→ **Passage to read**
------------------------------------------------------------------------
Pricing is an effective tool for hotel managers to remain competitive and achieve strategic goals. But it can be tricky adjusting your prices—an increase may put off some customers, and a decrease might not gain you as much attention as you were hoping for.
Travelers expect some fluctuations in hotel pricing, as they are a normal component of the hospitality industry. What’s key is the right timing. Consider these strategies to help you ensure your price adjustments hit the mark.
Changes in Target Segments
Pricing adjustments can be helpful when your hotel decides to pursue new target segments. A drop in price can help attract new customers to fill vacant rooms while a price increase can be timed with occupancy saturation to cool off demand and boost revenue from frequent guests.
These changes can also be selectively targeted for groups like students or business guests. Price sensitivity varies across potential customers, so it’s crucial to adjust your offerings to account for any changes in the type of customer you’re looking to attract.
Changes in your competitors’ pricing can provide strong incentives for you to alter the pricing strategy of your property. You might be compelled to adjust your prices in response to changes your competitors have made in order to avoid losing customers to a better deal. On the other hand, you may want to change your price to shift where your offering sits in the competitive landscape.
As a Cornell University study found, raising your prices above your direct competitors can earn you a better RevPAR (revenue per available room) while lowering your prices can improve your occupancy rate. Whether you choose to increase or decrease your prices depends on your goals.
Market and Economic Forces
Major developments in the global economy can drastically affect your hotel’s performance. Adjusting your prices in response to these trends might help you gain a larger market share and in some cases, serve as a necessary way to stay competitive.
A few important variables to consider:
- Changes to operational costs
- A growing middle class in emerging markets
- Technological developments (if you choose to integrate them into your services)
------------------------------------------------------------------------
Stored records

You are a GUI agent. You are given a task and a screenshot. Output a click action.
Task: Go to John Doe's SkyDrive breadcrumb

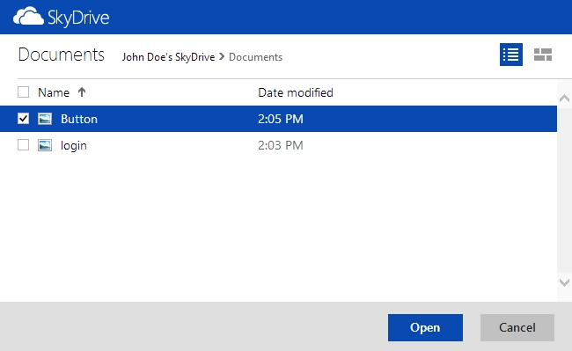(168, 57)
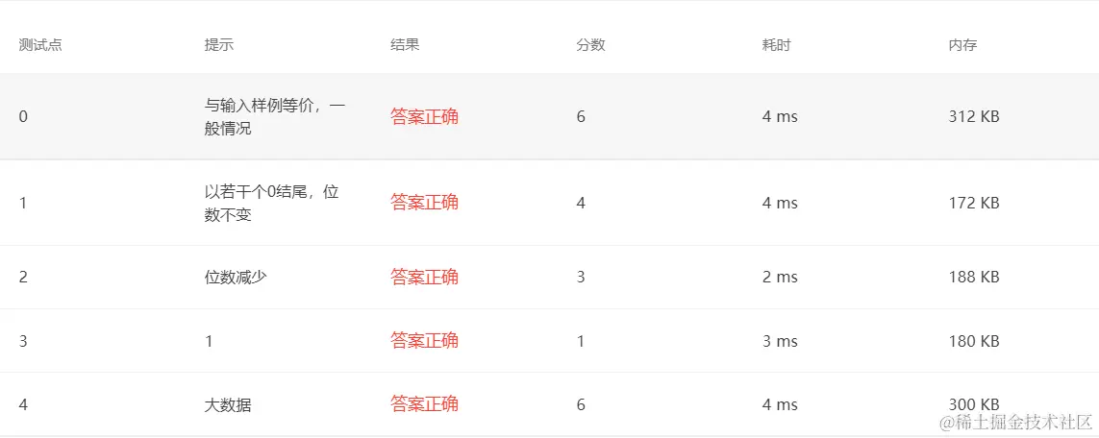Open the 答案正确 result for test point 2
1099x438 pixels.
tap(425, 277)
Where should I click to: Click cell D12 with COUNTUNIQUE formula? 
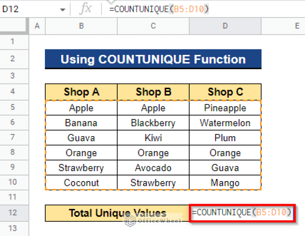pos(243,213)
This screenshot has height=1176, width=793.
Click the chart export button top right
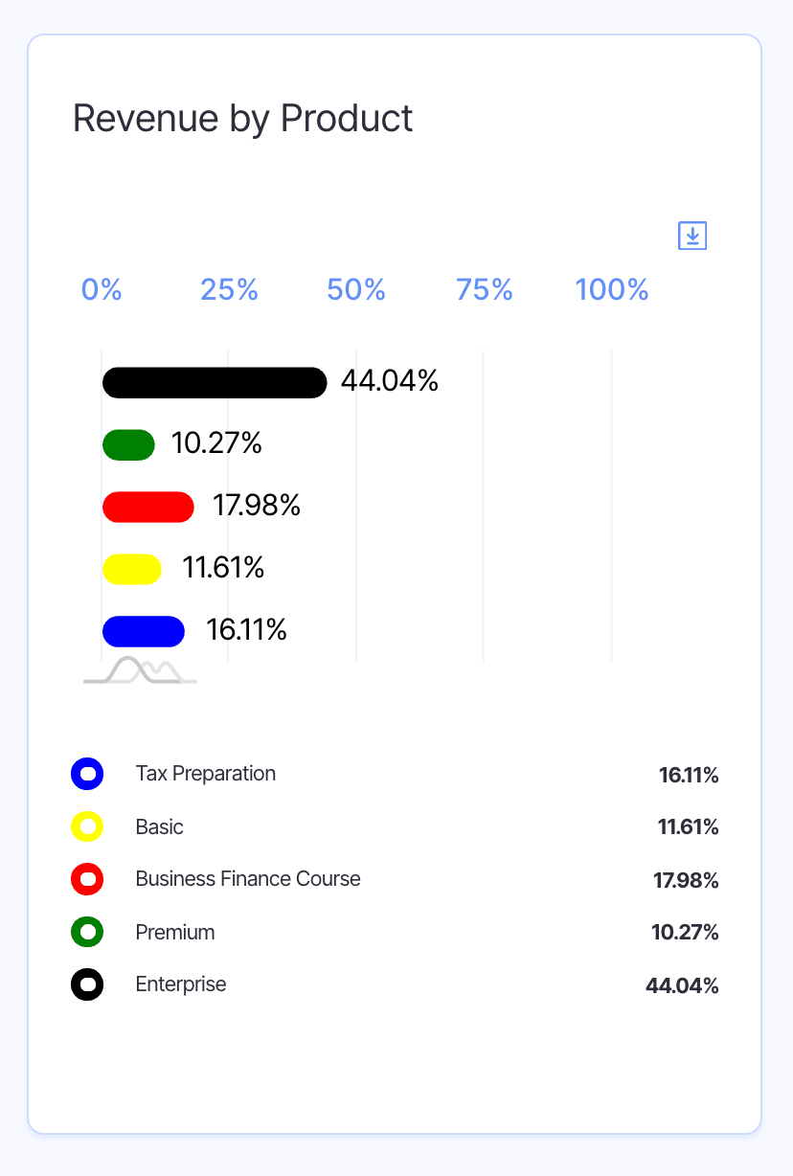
------------------------------------------------------------------------
→ **Task requirements**
**a.** List the variables that the hotel pricing article says are important to consider when responding to market and economic forces.
**b.** Write the next part of the hotel pricing article, picking up after its final bullet point.
The items above have no connection to the hotel pricing article.

→ **Answers**
**a.**
- Changes to operational costs
- A growing middle class in emerging markets
- Technological developments (if you choose to integrate them into your services)

**b.**
High levels of customer satisfaction might signal a good time to increase prices. Strong reviews help validate the quality of your services, and happy customers are more willing to accept price increases. You’ll still need to be careful about how you implement these adjustments—a lack of additional benefits to justify the increase may alienate loyal customers who’ve become accustomed to a certain standard of price and quality.
Price reductions also need to be well communicated to have a strong impact; a well-crafted offer will show why you’re providing a reduced rate, and help customers take advantage of the gesture.
Consider adjusting your prices when updating your brand—especially if you’re making major alterations. Customers will expect changes when a hotel is undergoing a major rebranding, but pricing adjustments need to be well-matched to the brand’s new value-adds. This makes coordination a crucial point between brand and financial managers.
Hotels that implement brand changes without tying in financial considerations risk confusing customers or creating a misalignment between their brand image and service offerings.
Adjusting your hotel’s prices is a balancing act, one that requires you to consistently maintain the financial health of your business without driving away potential customers. By keeping these five strategies in mind, you can capitalize on the right times to change your pricing—and reap the rewards.